Right now all of this is very experimental. Many features (e.g., the all words page and the editor) don't work. I still have to reconsider how to exactly deal with the FN/RN distinction. For example, in word links what dialect should be used? I don't want to have to write [[to]/rùk:n] for a word link to [toruk:n]. So, should word links just use FN spelling?

This PR also adds help and API pages, and custom HTTP error pages.

When this all works, this should address #18, #70, #77, #85, #105, and #135. Eventually, it could also enable addressing #36, #42, and #57.

Until now, searching used to be done using a single JS object indexed by word:type strings. That means, to search for a noun we'd do two searches into this object: query:n and query:n:pr. And to search for a verb, we'd do many searches (query:v:in, query:v:tr, ...). And worse, to search for anything else, we'd just linear search through the list. This clearly is suboptimal, but was grown this way for historical reasons. This commit is a big refactor to improve this. Now, the word database is simply an array. A word can be indexed in two ways: (1) with their index in the array, and (2) with a word/type pair like before, but now we do a preprocessing step to create an object that maps words (independently of their type) to a list of array indexes. This way we can answer questions like finding a word in essentially O(1) time instead of O(n). A secondary benefit (actually the one because of which I finally decided to get started with this big refactor) is that now that we are not using the "na'vi" field for searching anymore, it becomes possible to put some extra data in the "na'vi" field. Specifically Reykunyu has pronunciation and infix data, but these are separate fields from the "na'vi" field, so it is not (easily) possible to show infix dots or underline the stressed syllable in the lemma itself. This commit allows indicating the syllable boundaries with "/" and the stressed syllable with "[...]"; this is then shown in the lemma display, without affecting searches. Also, we can now put ù in the field so that we can automatically create Reef Na'vi forms, if the user wants to see RN. As such, this commit also adds a (as of yet still non-functional) setting to the UI to switch between dialect modes: FN, RN, or a combined mode. Right now all of this is very experimental. Many features (e.g., the all words page and the editor) don't work. I still have to reconsider how to exactly deal with the FN/RN distinction. For example, in word links what dialect should be used? I don't want to have to write [[to]/rùk:n] for a word link to [toruk:n]. So, should word links just use FN spelling? When this all works, this should address #70, #77, and #105. Eventually, it could also enable addressing #36, #42, and #57.

Fixes #135.

Word data that is independent of the user query is now processed when the dictionary file is loaded, on Reykunyu startup, instead of every time the user does a query. Fixes #138.

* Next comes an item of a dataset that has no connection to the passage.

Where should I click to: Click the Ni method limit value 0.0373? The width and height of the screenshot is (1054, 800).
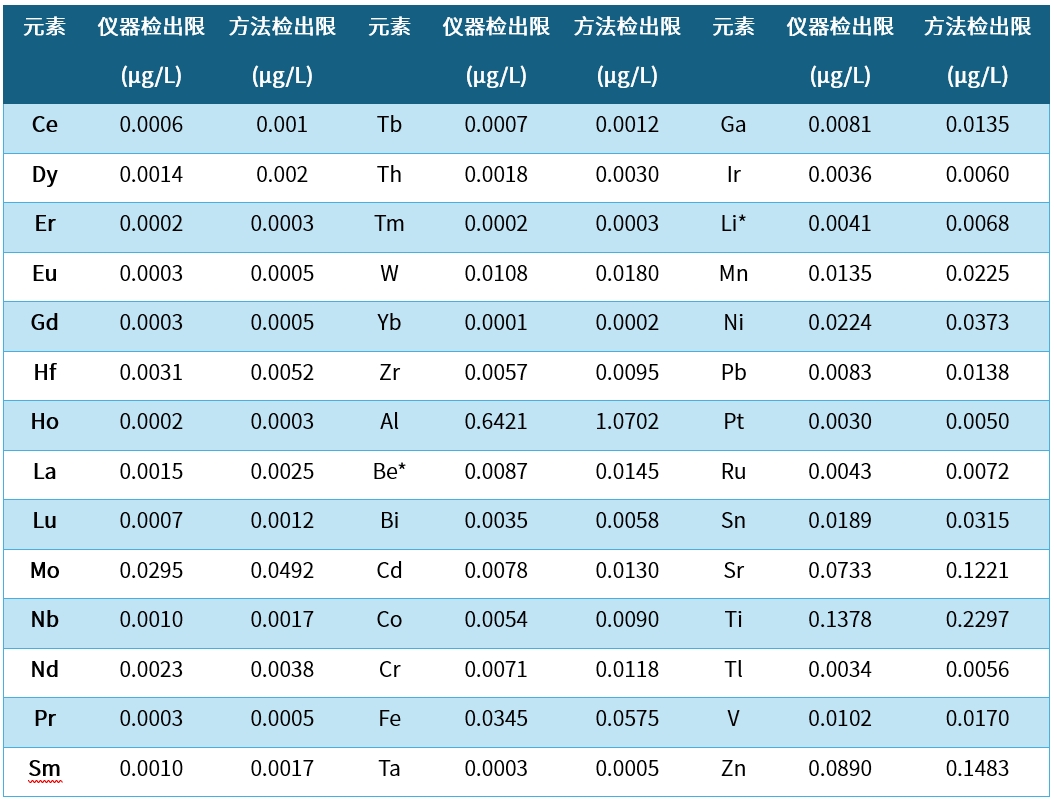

Move word data processing out of the postprocessing step

And show only the pronunciation IPA of the selected dialect.

Fixes #137.

This (ridiculously complicated) code implements the 'awkx → 'awgìl pattern in RN.

For example, tì'i'a; originally only one of the two 's would be removed.

Alternative title: Wllìm figures out how to use lookahead.

Willem3141 · 2024-06-09T22:05:42Z

New plan: it would take a very long time to implement all intricacies of RN, so let's move that out of this PR. Instead, let's just merge the current limited RN support, and show a warning when the user selects RN mode.

Willem3141 · 2024-06-09T22:06:22Z

New to-do list:

Add warning to the RN mode
Make the rhyme search work again
Make the editor work again
Make the source and etymology editors work again
Ask people to do beta testing
Figure out why nouns ending on -ng aren't found
Figure out why Aonungit isn't found
Figure out why proper names don't have a conjugation table anymore (Conjugation tables don't get shown for proper nouns in the web frontend #148)
Make sure the Discord bot doesn't completely break

Because the dialect was only set after the on-page-load search was triggered, the search would always use the combined dialect.

This way, clicking them doesn't result in a page reload.

Fixes #148. The proper noun doesn't properly get capitalized yet, but that's another issue.

The problem was an overzealous parsing rule. If a noun ends on -g (after other affixes, such as -ìl, already were removed) then the rule replaced the -g by -kx, and because that's the only possible option, I didn't even make it bother to check the variant with -g. That doesn't work however for nouns ending in -ng, because it would become -nkx, which obviously doesn't make sense. Fixed this by just also checking the unchanged variant (exactly how all the other rules work).

Tatlam ke lengu oe tsùlfätu lì'fyaye wione.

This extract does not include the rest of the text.